[Stored data entries]
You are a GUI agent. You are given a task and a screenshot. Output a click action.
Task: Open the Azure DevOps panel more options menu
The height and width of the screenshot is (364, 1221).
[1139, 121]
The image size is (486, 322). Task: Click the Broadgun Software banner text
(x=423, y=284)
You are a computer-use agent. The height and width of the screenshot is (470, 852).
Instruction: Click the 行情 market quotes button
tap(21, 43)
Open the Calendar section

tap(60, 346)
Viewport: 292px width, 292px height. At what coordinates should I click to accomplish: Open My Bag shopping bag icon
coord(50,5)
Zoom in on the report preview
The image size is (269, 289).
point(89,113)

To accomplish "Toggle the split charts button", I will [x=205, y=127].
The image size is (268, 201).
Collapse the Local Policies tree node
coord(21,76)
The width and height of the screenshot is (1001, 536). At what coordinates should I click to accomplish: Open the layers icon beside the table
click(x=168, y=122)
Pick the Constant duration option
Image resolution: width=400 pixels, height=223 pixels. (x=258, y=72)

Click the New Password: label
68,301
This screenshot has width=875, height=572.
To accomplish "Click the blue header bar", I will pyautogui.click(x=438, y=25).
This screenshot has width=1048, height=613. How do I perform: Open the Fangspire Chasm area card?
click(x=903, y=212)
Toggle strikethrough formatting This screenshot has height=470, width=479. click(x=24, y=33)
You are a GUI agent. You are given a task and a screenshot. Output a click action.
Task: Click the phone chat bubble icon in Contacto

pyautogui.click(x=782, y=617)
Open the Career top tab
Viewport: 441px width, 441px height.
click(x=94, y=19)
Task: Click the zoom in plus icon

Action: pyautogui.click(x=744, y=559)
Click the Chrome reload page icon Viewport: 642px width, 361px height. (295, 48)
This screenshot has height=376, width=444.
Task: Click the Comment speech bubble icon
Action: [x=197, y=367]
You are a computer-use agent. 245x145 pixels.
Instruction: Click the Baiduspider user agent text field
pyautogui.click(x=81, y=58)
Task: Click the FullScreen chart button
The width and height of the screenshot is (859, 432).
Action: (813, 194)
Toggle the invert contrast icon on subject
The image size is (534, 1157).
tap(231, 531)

Problem to work on — Please repeat every record above word for word.

Solution to the exercise —
You are a GUI agent. You are given a task and a screenshot. Output a click action.
Task: Open the Azure DevOps panel more options menu
The height and width of the screenshot is (364, 1221).
[1139, 121]
The image size is (486, 322). Task: Click the Broadgun Software banner text
(x=423, y=284)
You are a computer-use agent. The height and width of the screenshot is (470, 852).
Instruction: Click the 行情 market quotes button
tap(21, 43)
Open the Calendar section

tap(60, 346)
Viewport: 292px width, 292px height. At what coordinates should I click to accomplish: Open My Bag shopping bag icon
coord(50,5)
Zoom in on the report preview
The image size is (269, 289).
point(89,113)

To accomplish "Toggle the split charts button", I will [x=205, y=127].
The image size is (268, 201).
Collapse the Local Policies tree node
coord(21,76)
The width and height of the screenshot is (1001, 536). At what coordinates should I click to accomplish: Open the layers icon beside the table
click(x=168, y=122)
Pick the Constant duration option
Image resolution: width=400 pixels, height=223 pixels. (x=258, y=72)

Click the New Password: label
68,301
This screenshot has width=875, height=572.
To accomplish "Click the blue header bar", I will pyautogui.click(x=438, y=25).
This screenshot has width=1048, height=613. How do I perform: Open the Fangspire Chasm area card?
click(x=903, y=212)
Toggle strikethrough formatting This screenshot has height=470, width=479. click(x=24, y=33)
You are a GUI agent. You are given a task and a screenshot. Output a click action.
Task: Click the phone chat bubble icon in Contacto

pyautogui.click(x=782, y=617)
Open the Career top tab
Viewport: 441px width, 441px height.
click(x=94, y=19)
Task: Click the zoom in plus icon

Action: pyautogui.click(x=744, y=559)
Click the Chrome reload page icon Viewport: 642px width, 361px height. (295, 48)
This screenshot has height=376, width=444.
Task: Click the Comment speech bubble icon
Action: [x=197, y=367]
You are a computer-use agent. 245x145 pixels.
Instruction: Click the Baiduspider user agent text field
pyautogui.click(x=81, y=58)
Task: Click the FullScreen chart button
The width and height of the screenshot is (859, 432).
Action: (813, 194)
Toggle the invert contrast icon on subject
The image size is (534, 1157).
tap(231, 531)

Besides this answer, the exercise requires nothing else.